This is probably hard to believe but I do not have the intuitions necessary to see the “mysteries” of some paradoxes. For example, the liar paradox “this sentence is false” simply appears meaningless to me and I do not enter the logic of: If 'This sentence is false.” is true, then since it is stating that the sentence is false, if it is actually true that would mean that it is false, and so on.
Language conveys information and I can’t extract relevant information from this sentence, this is why I do not understand why people manage to reason logically with it. — Skalidris

In general, if a sentence such as (1) asserts that (all, some, most, etc.) of the sentences of a certain class C are true, its truth value can be ascertained if the truth values of the sentences in the class C are ascertained. If some of these sentences themselves involve the notion of truth, their truth value in turn must be ascertained by looking at other sentences, and so on. If ultimately this process terminates in sentences not mentioning the concept of truth, so that the truth value of the original statement can be ascertained, we call the original sentence grounded; otherwise, ungrounded.

As a consequence, it is warranted to hold that logical principles may stand in need of revision on the basis of empirical findings, and even that logical principles (such as the PNC) have an empirical basis

Tahko considers it [the PNC] as ‘a fundamental metaphysical principle’ and ‘a true metaphysical principle concerning the world’

The author [Tahko] points out, first, that there are various interpretations of quantum mechanics, there being no consensus with respect to the question of what the right interpretation is, and, second, that it is not clear whether quantum mechanics is incompatible with the PNC
...
He maintains that even if it were granted that the truth of the PNC cannot be said to be observed on the microphysical level, that given would not detract from its manifestation on the macrophysical level, to which he refers as ‘the deep structure of the world’

Suppose one says: “This statement is pungent”. What is said is neither true nor not true, since smelling or tasting has nothing to do with the statement: it cannot be determined to be true or not true. Incidentally, the statement may in one sense of course be determined to be not true: the statement does not smell or taste like anything, so that it is not pungent.

The statement “This statement is not true” must refer to something (a state of affairs) in order to be able to determine that it is (not) true, but that complement is lacking. Since it is lacking and therefore not part of what is expressed, neither the truth nor its opposite is at issue.

“This statement is not true with respect to X”. In the latter case, there is no doubt what ‘X’ says. In the case of the liar paradox, conversely, ‘X’ has no content. The lack of content is problematic as it is a necessary condition for the truth (and falsity) to become apparent.

The lack of truth or falsity follows from the given that no statement is made, so that the issue of whether it may be true or not true does not present itself. This is a welcome outcome, since the alternative approach to ‘truth’ with respect to the liar paradox that consists in maintaining that a hierarchy of different levels of truth values exists appears difficult to uphold, as becomes apparent from Walker’s analysis

I have argued that the liar paradox is a paradox in name only. It has the potential to be a paradox, a potential that cannot be realized unless it is complemented with something on the basis of which its truth (and its opposite) is expressed.

▶ _Written request_: Pick up the forum thread about the liar paradox after its last sentence and keep writing it.

▶ _Data rows_:
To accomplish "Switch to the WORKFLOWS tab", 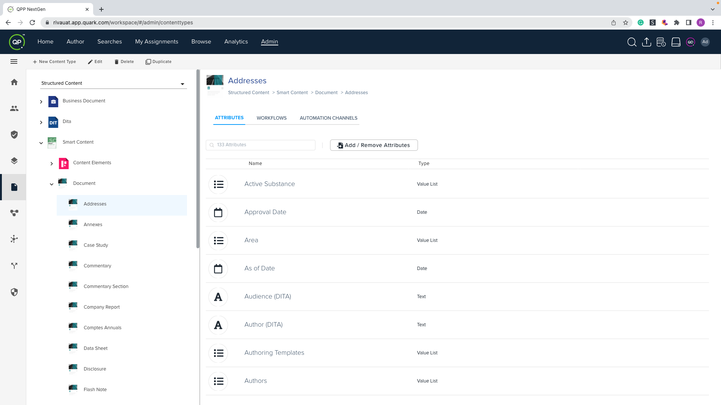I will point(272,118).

* * *

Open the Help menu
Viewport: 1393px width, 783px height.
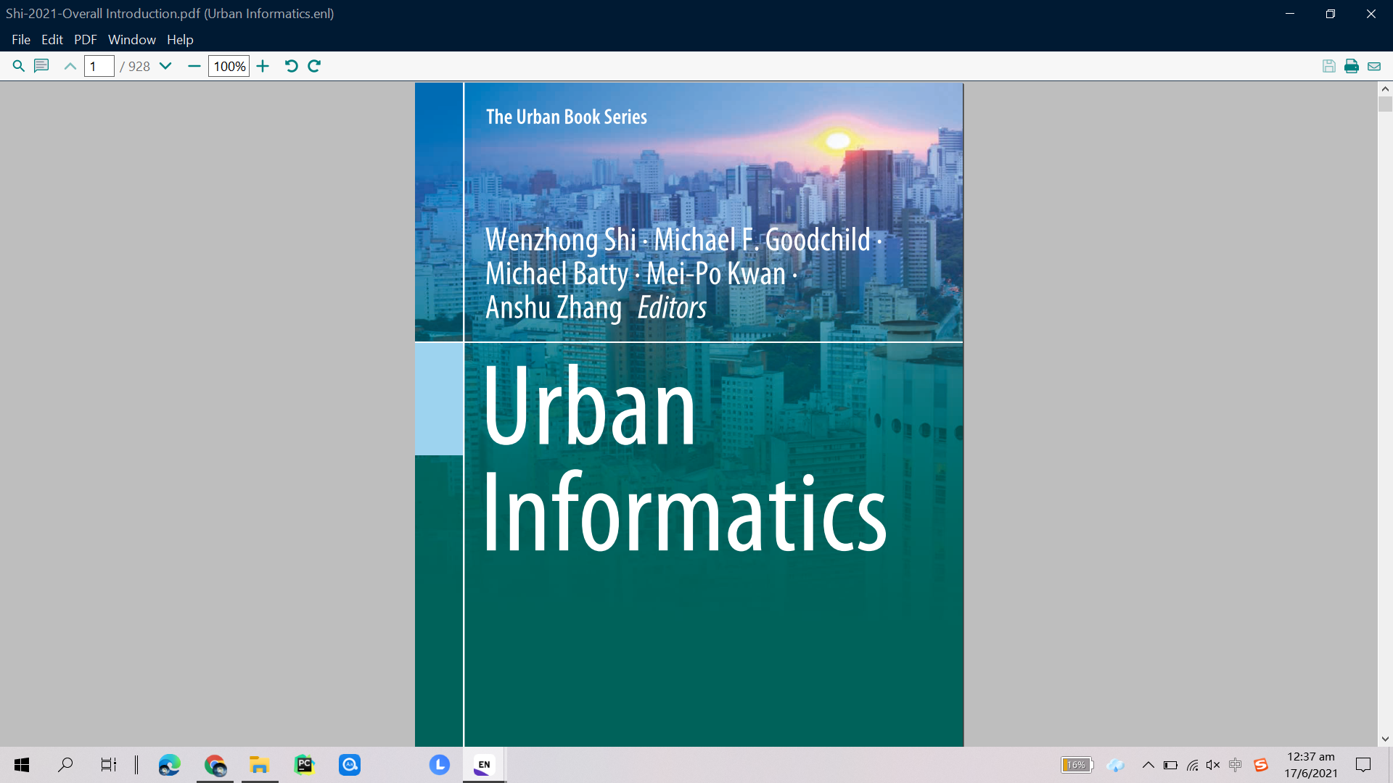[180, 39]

▶ _Exercise answer_:
Liar sentences are "ungrounded". Them being true or false isn't meaningful. — Michael

The first one is the sentence “The sun is yellow”, and the second one is “this sentence is false”. — Skalidris

Let's assume the correspondence theory of truth1: that a sentence is true is that it corresponds to a fact. We can use this to rephrase the liar sentence:

1. This sentence does not correspond to a fact.

We can also consider:

2. (3) corresponds to a fact.
3. (2) does not correspond to a fact.

Do (1), (2), and (3) each correspond to a fact?

1 Even if it's incorrect, the question above is worth considering. — Michael

If 'This sentence is false.” is true, then since it is stating that the sentence is false, if it is actually true that would mean that it is false, and so on.
Language conveys information and I can’t extract relevant information from this sentence, this is why I do not understand why people manage to reason logically with it. — Skalidris

For example, the liar paradox “this sentence is false” simply appears meaningless to me and I do not enter the logic of: If 'This sentence is false.” is true, then since it is stating that the sentence is false, if it is actually true that would mean that it is false, and so on. — Skalidris

For example, the liar paradox “this sentence is false” simply appears meaningless to me and I do not enter the logic ... — Skalidris

Its just a bad contraction. If we break out the sentence into its full meaning, its fine.

A. This is a sentence. True
B. The sentence in point A is a false sentence. False.

There ya go. — Philosophim

This sentence contains 36 characters

Should we break the above sentence into the below?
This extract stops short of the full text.